While strategic planning tends to look at a larger, multi-dimensional context (economic, political, geographic, demographic)—and hence can focus on the future—tactical planning is deeply embedded in a specific context. Tactical plans in one sales region, with regard to one product line, or with reference to one specific customer group, may be quite different from tactical plans associated with any other region, product line or customer group in the organization. For example, a tactical plan could focus on sales training for a specific customer group. It may even be tailored around the need to respond in a unique way to a specific customer.

In recent years, a third term has been introduced, contingency planning. This form of planning typically combines long term and short term planning processes. Through the use of contingency planning, organizational leaders prepare several different organizational responses to possible (alternative) situations in the future. Alternatives of a pessimistic nature tend to point to the nature and extent of organizational “buffers.” For example, a contingency planning process can be engaged in the creation of several marketing plans for potential shifts in customer demographics or customer needs. Alternatives of an optimistic nature tend to point to the nature and extent of temporary and affiliate arrangements that can be constructed with regard to specific required resources (human, machines, facilities, etc.). Given these distinctions between strategic, tactical and contingency planning, I will turn briefly to four different version of strategic planning (the third and fourth versions actually combining strategic and contingency planning).

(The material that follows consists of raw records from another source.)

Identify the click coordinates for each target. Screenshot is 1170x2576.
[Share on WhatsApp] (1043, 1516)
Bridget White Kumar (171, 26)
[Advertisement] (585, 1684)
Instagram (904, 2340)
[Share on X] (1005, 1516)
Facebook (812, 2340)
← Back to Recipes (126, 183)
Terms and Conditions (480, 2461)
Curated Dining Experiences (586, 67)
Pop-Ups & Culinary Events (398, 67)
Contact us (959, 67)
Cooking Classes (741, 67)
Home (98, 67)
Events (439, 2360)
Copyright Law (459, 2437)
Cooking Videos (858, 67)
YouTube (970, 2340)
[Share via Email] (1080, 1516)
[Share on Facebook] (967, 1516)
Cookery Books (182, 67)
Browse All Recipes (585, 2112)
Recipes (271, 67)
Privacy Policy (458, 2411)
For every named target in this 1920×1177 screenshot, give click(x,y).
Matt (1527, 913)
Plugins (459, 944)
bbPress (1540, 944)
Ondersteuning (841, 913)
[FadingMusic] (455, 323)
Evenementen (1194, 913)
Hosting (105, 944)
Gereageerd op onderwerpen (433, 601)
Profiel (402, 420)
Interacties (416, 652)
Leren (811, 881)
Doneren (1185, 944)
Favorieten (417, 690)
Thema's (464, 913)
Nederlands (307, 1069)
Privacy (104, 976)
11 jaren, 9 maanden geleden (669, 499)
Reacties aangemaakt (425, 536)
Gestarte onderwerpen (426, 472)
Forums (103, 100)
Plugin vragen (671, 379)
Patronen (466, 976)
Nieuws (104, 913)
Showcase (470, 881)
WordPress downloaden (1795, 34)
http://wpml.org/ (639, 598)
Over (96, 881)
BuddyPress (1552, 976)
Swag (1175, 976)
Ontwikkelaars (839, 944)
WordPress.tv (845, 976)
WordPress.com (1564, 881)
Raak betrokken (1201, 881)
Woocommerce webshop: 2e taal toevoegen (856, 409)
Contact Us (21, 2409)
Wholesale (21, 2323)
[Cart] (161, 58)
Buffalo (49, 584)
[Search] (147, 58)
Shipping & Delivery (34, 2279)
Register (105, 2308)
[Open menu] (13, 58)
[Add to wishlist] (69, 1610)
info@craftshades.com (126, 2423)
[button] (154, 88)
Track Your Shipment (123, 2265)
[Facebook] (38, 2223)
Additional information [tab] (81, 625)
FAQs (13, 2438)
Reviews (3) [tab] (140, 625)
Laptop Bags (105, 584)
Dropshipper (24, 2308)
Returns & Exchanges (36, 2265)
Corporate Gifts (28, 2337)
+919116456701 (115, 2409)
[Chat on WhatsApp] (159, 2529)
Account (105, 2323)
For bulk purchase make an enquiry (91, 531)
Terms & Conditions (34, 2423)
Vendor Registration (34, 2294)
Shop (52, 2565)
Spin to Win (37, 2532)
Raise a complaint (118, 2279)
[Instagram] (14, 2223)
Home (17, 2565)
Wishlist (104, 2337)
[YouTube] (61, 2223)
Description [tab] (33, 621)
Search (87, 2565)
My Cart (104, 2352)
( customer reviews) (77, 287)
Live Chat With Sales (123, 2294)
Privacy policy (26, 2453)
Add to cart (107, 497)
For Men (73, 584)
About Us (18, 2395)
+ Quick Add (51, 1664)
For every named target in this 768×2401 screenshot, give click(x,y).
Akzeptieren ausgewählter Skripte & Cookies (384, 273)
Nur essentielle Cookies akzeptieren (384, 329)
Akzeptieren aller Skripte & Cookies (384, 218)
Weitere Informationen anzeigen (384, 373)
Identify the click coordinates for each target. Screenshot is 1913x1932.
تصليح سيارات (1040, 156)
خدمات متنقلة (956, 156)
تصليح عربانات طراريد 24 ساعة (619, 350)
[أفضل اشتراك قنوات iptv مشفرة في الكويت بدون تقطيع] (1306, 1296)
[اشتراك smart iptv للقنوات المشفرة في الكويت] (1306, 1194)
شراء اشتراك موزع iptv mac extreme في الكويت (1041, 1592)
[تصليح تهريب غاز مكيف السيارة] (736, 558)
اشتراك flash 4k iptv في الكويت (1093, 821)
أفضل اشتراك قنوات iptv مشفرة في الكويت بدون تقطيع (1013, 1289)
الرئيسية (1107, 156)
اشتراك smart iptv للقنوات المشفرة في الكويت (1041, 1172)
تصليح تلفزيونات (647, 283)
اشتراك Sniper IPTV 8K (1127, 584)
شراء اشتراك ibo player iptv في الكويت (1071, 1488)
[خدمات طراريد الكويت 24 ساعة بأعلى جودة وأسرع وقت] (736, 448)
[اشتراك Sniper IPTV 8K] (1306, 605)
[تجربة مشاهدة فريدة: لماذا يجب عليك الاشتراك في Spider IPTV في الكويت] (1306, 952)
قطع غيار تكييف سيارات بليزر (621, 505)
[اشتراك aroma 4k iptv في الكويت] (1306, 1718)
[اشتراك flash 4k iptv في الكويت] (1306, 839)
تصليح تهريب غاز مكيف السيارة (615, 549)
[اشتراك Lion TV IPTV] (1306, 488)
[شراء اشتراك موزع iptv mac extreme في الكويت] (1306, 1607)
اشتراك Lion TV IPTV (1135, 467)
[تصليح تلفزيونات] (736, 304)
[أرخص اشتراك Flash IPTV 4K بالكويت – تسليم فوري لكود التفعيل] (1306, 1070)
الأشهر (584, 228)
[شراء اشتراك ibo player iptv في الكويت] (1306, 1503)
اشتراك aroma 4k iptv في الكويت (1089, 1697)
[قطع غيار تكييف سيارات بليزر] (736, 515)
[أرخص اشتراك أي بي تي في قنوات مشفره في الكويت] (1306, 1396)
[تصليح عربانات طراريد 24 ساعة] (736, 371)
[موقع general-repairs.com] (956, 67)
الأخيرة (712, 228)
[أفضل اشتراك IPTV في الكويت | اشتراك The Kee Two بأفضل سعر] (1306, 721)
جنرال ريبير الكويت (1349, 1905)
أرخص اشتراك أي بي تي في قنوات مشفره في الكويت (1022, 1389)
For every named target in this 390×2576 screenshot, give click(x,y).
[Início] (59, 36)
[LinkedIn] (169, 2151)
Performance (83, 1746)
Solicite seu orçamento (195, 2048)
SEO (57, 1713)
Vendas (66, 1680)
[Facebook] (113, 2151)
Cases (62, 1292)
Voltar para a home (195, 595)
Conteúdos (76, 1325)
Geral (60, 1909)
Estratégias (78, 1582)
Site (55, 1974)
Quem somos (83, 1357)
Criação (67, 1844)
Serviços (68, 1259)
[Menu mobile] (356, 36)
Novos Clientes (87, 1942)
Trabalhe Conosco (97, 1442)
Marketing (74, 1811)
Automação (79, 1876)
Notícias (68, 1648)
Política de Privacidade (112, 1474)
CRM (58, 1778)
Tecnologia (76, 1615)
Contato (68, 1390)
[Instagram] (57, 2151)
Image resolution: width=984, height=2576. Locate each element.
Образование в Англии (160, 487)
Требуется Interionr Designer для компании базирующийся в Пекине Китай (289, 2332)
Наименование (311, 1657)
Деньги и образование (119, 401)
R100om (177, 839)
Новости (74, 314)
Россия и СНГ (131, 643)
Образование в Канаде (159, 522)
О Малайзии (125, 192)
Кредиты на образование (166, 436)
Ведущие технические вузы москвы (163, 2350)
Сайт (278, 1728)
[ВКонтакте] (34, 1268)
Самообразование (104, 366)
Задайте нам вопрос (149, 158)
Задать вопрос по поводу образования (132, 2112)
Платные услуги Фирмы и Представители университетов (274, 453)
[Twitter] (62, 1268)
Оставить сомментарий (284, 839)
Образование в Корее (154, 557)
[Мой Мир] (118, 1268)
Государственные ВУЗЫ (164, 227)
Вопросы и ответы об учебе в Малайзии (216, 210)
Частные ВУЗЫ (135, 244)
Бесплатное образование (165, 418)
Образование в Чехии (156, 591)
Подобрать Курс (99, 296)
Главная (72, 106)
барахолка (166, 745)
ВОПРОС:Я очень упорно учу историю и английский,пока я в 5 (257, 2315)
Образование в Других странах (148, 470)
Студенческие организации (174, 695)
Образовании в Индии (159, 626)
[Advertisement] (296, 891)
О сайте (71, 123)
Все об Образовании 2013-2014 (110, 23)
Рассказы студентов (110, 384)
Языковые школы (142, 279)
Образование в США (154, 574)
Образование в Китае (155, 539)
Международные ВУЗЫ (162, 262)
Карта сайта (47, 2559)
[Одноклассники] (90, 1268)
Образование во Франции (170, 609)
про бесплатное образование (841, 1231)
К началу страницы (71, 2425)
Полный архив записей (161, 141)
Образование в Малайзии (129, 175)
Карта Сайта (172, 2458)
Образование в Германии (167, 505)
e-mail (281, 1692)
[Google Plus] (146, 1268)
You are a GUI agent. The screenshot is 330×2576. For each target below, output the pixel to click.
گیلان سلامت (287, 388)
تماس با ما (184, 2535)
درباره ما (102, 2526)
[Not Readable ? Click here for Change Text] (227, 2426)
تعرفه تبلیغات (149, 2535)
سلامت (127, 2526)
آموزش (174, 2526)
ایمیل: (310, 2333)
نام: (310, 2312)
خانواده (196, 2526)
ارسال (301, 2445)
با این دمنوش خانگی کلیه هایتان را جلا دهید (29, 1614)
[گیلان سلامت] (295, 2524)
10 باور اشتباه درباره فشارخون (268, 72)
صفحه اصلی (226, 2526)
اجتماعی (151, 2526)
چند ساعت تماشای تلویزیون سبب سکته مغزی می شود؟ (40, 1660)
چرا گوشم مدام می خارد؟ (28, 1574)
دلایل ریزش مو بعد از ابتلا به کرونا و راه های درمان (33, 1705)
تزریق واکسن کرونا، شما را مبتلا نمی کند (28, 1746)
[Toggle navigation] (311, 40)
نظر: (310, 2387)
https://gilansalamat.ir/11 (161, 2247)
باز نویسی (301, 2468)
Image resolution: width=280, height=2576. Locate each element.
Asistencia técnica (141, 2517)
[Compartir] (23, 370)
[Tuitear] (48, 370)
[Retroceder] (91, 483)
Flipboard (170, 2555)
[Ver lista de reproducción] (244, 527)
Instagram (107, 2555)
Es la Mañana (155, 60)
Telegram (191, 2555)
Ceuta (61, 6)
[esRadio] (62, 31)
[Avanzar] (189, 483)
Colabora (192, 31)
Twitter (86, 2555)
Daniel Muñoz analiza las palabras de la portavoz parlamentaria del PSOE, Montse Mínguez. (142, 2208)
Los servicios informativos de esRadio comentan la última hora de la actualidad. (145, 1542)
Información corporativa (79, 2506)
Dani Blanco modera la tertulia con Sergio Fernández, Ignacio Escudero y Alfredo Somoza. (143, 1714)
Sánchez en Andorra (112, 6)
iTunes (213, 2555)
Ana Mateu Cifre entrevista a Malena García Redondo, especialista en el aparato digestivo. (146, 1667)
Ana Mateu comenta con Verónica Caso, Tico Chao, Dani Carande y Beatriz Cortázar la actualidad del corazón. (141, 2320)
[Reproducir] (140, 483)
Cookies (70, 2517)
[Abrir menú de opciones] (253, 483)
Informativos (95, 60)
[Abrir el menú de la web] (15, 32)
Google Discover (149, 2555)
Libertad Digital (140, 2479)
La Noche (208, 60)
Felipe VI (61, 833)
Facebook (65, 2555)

Version One: Program budgeting

During the first fifty years of the 20th Century, many organizational leaders engaged in a systematic analysis of the relationship between program priorities and fiscal realities.  For example: “given that we have only $40,000 available for new program development, should we focus on new program A or new program B? How much money will it take to begin Program A and how much will it take to begin Program B?” This version of strategic planning made sense prior to 1950, not only because management prior to this time was rather chaotic and nonsystematic, but also because the setting in which most organizations operated was relatively stable and because most organizations operated on a “bottom line” mentality, with finances and budgets being of highest priority.